The overturning circulations in year 20 of the warm Ocean1 experiments show common features across models (Fig. 8), with upwelling occurring in the ice shelf cavity and downwelling near the northern boundary. The strength of the overturning varies between models, with most models showing maximum streamfunction values of 0.20–0.25 Sv. COCO demonstrates the strongest overturning streamfunction, with a peak value of 0.39 Sv, whilst ROMS and FVCOM have weaker circulation which is likely attributed to lower melt rates (Fig. 5, see also Fig. 12). The structure of the overturning streamfunction also varies, with some models displaying two distinct peaks, one within the ice shelf cavity and another near the “northern” (x= 800 km) boundary (e.g., MITgcm-BAS-Coupled, MITgcm-JPL, NEMO-CNRS), and others exhibit a single peak near the northern boundary (e.g., FVCOM, MITgcm-BAS, MPAS-Ocean, POP2x, ROMS). Varying bed topography and ice geometry in both x and y-direction (Fig. 1) results in the streamfunction, which is computed by averaging velocities over the y-direction, being nonzero in (x,z) coordinates that are not simulated as ocean in the y=40 km transect (e.g. Fig. 2).
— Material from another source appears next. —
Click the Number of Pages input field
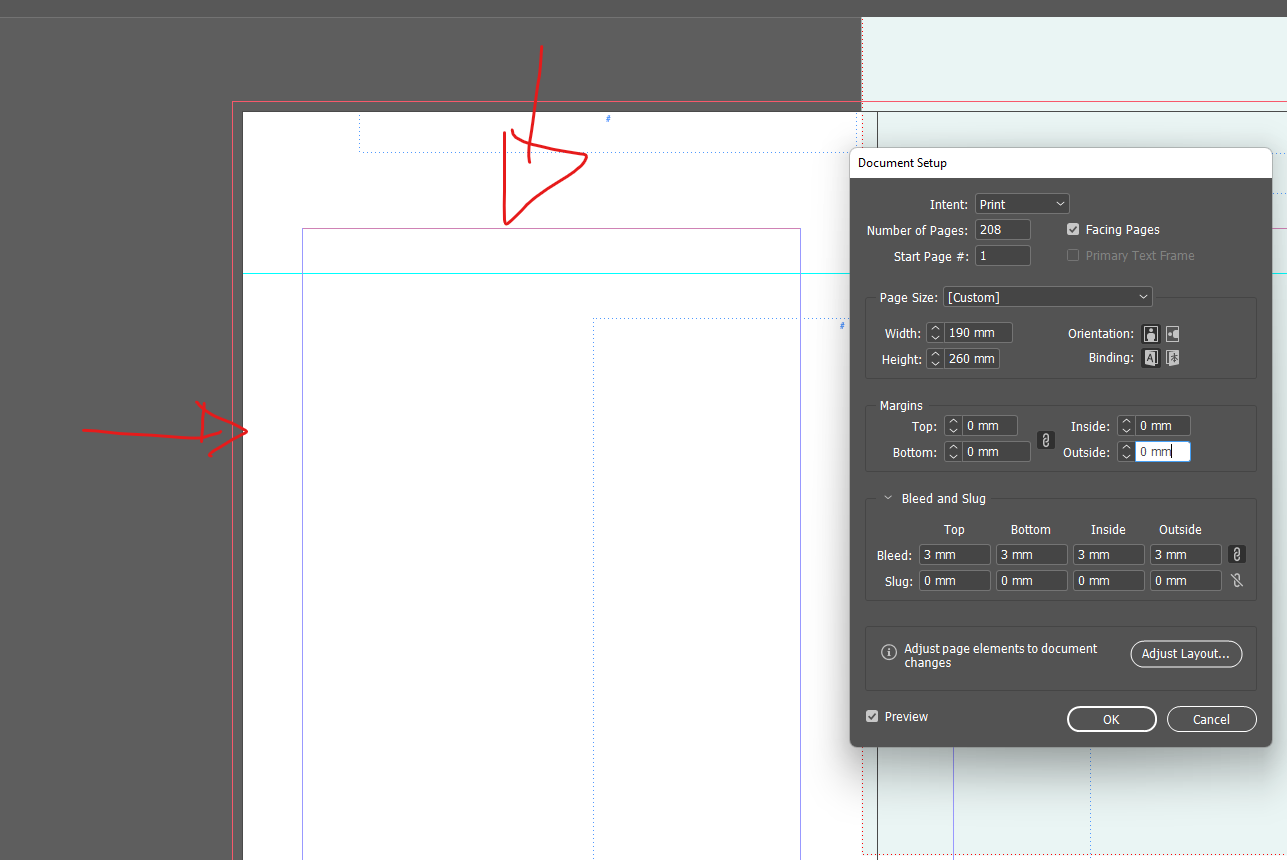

Figure 8Ocean1 COM overturning streamfunctions in depth–x coordinates, averaged over the y direction and over year 20, corresponding to the steady warm state of the cavity. The 0 Sv contour is indicated by a light grey line and the ice front at x=640 km is indicated by a blue line.
Figure 9Ocean1 COM barotropic streamfunction averaged over year 20, corresponding to the steady warm state of the cavity. We restrict the range of the x-axis to the ice shelf cavity; an extended version is shown in Fig. S5. The 0 Sv contour is indicated by a light grey line and the ice front at x=640 km is indicated by a blue line.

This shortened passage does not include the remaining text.